Trials ongoing and planned as can be found listed online at the Clinical Trials Register.

Dupuytren’s

In Oxford and Edinburgh, UK the RIDD trial has started in 2017 and has now stopped recruiting, as they have enrolled the number of patients needed. The trial is being continued in Groningen, the Netherlands. Patients with Dupuytren’s nodules who have not had any other treatment yet will be injected with a drug commonly used for Rheumatoid Arthritis or a placebo, to see if it stops the progression. More information on the trial can be found on our Research page. The drug (Adalimumab) is also being tested for Frozen Shoulder.

The DISC trial, Dupuytren’s Interventions: Surgery versus Collagenase, a multicentre randomised trial comparing Limited fasciectomy to collagenase, results and costs. The centra involved are Derby, Blackburn, Liverpool, Leicester, Southampton and Newcastle upon Tyne. They have now stopped recruiting.

Hand-2, a study starting soon to compare the longterm results of Limited Fasciectomy versus those of Percutaneous Needle Fasciotomy. Prof Tim Davis is the lead investigator, and the study will run in Nottingham and several other locations.

In Oslo a comparison between PNF and Collagenase, and 5-year follow up.
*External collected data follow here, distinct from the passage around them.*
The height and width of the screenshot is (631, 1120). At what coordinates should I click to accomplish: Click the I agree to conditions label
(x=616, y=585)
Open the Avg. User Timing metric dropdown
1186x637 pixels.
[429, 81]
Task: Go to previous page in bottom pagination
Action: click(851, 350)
They are no longer recruiting (Norway).

In Haukeland University Hospital in Norway a trial to determine whether physical therapy improves outcomes after collagenase for Dupuytren’s.

In Belgium, in the ‘Universitair Ziekenhuis Leuven’ a trial is starting led by Prof I Degreef, into the use of Vivisorb at the end of fasiectomy surgery, to see if it will act as functional firebreak and prevent contracture recurrence.
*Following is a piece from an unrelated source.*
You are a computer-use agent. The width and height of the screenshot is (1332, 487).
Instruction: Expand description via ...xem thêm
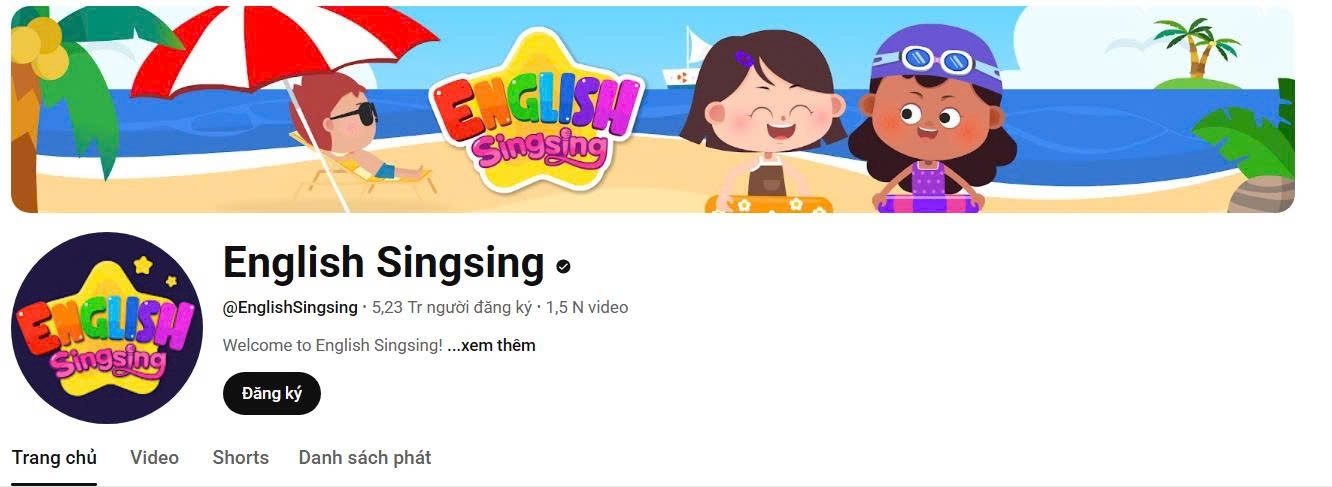[491, 346]
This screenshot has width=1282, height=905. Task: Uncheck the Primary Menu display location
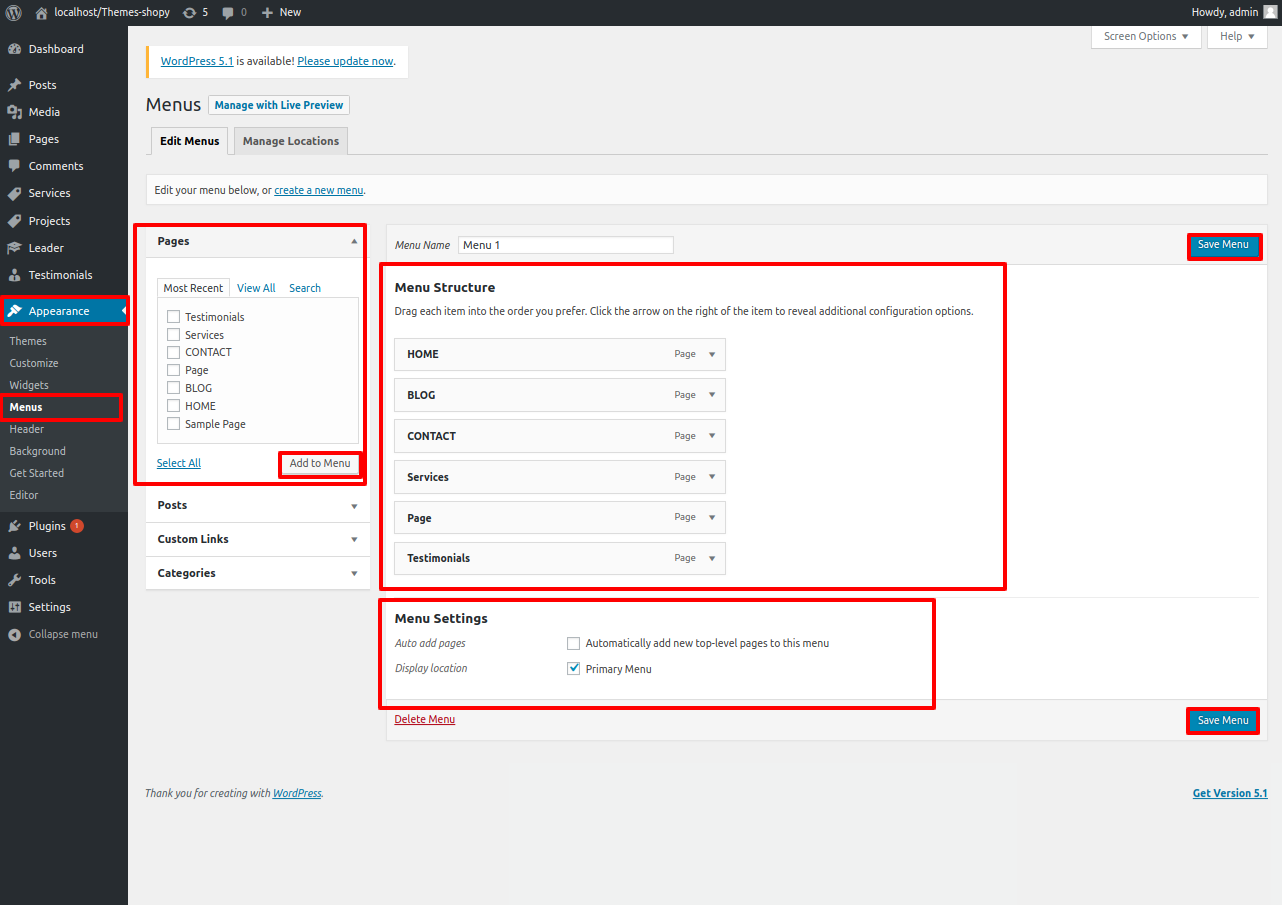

In Calgary, Canada a study comparing PNF with Collagenase injections, and especially the rate of recurrence up to 5 years.

In Ontario, Canada a trial comparing Collagenase with Limited Fasciectomy.

In Quebec,  Canada a trial is being held comparing the effectiveness of two post-fasciectomy rehabilitation protocols in patients with Dupuytren’s Disease. The aim is to evaluate if higher intensity therapy gives better results.

In the Mayo Clinic, Rochester, USA a trial is on the way investigating ‘The effects of Prophylactic Limited Palmar Fasciectomy on surgical outcome and scarring’ , where the theory that removing a thickened pretendinous cord that causes a Trigger Finger gives less complications afterwards than just cutting the cord as is done normally in a surgical procedure for Trigger Finger.

In Minneapolis, Minnesota a trial has started to discover the effect of radiotherapy on disease recurrence after surgical correction of contracture for Dupuytren’s. Dr Dusenbury is the main investigator in the trial.

A trial to monitor the results of radiation therapy for Dupuytren’s has started in Australia, with a possible international involvement in the future. It is known as DEPART  (Dupuytren’s disease: Evaluation of Preventative and Adjuvant Radio Therapy) The trial is run by Genesis Care and Hunter Hand Surgery at Lake Macquarie, Australia. Hand surgeon Dr Brett McClelland and Radiation Oncologist Dr Jarad Martin are the main doctors involved. The trial, which is run as a doubleblind, will evaluate the effect of radiation both in early stage Dupuytren’s and after treatment to correct contracture.

Ledderhose

In the Netherlands a double blind trial comparing the effects of radiation therapy for Ledderhose Disease has started in 2018, and has now closed to new patients. The centra involved are in Groningen, Arnhem, Amsterdam, Eindhoven and Delft. Patients have to be Dutch speaking and not had any treatment to that foot yet.

The trial information for patients can be found here: LedRad – Studie-pdf (leaflet in Dutch)

In Texas and Illinois, USA a small study using Collagenase (Xiaflex) in Ledderhose patients is starting in 2020.

Peyronie’s

In Miami, Florida USA a trial is about to start (Sept 2020) using PRP for Peyronie’s Disease.

In Assiut, Egypt a trial is due to start November 2017 comparing the outcome of different types of surgery for Peyronie’s.

In Odense, Denmark a trial using ESWT (shockwave) and vacuum devices for Peyronie’s

Dr R. Flannigan of British Columbia University is planning a trial using fractionated carbon dioxide laser for Peyronie’s.